---------- RECORDS FOR THE EXERCISE
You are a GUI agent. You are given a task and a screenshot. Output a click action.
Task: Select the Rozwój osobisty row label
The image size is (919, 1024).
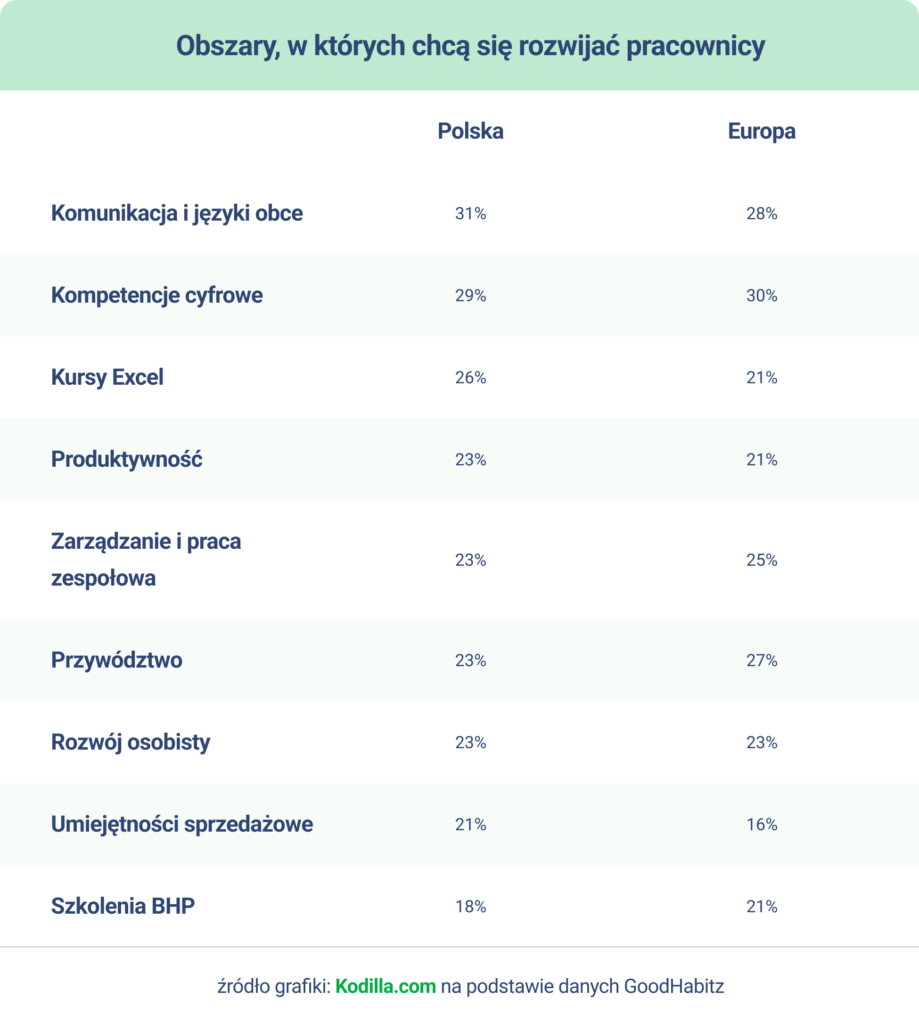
--------------------
---------- RECORDS FOR THE EXERCISE
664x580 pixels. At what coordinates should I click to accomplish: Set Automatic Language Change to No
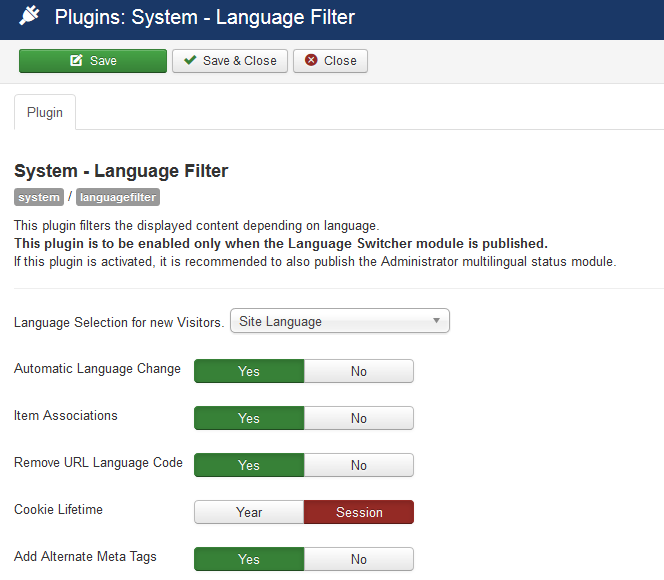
--------------------
---------- RECORDS FOR THE EXERCISE
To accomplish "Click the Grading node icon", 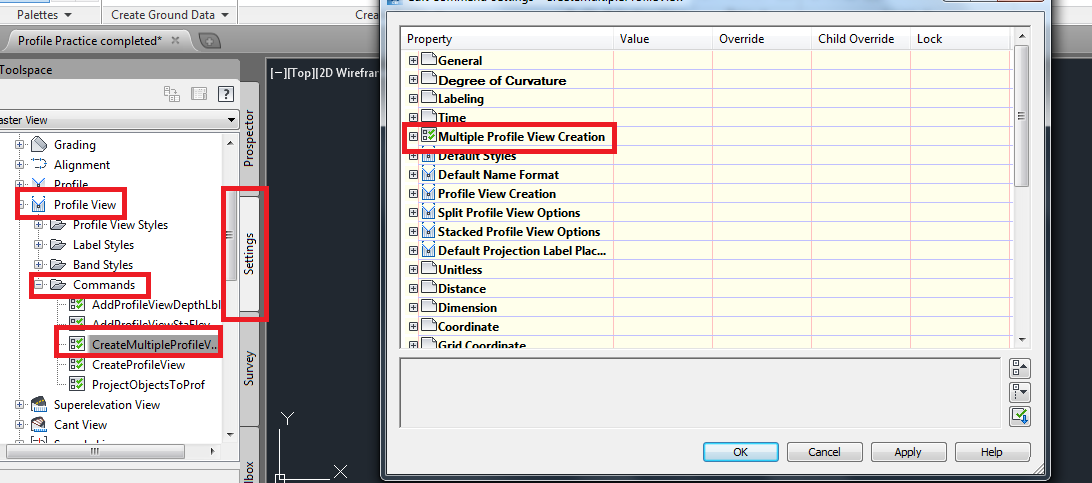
--------------------
__GIVEN EXERCISE__:
Output the lines starting at the one containing "You are a GUI" and ending at the one containing "The image size is (919, 1024)." as a numbered list, leaving out any blank lines.

__EXERCISE OUTPUT__:
1. You are a GUI agent. You are given a task and a screenshot. Output a click action.
2. Task: Select the Rozwój osobisty row label
3. The image size is (919, 1024).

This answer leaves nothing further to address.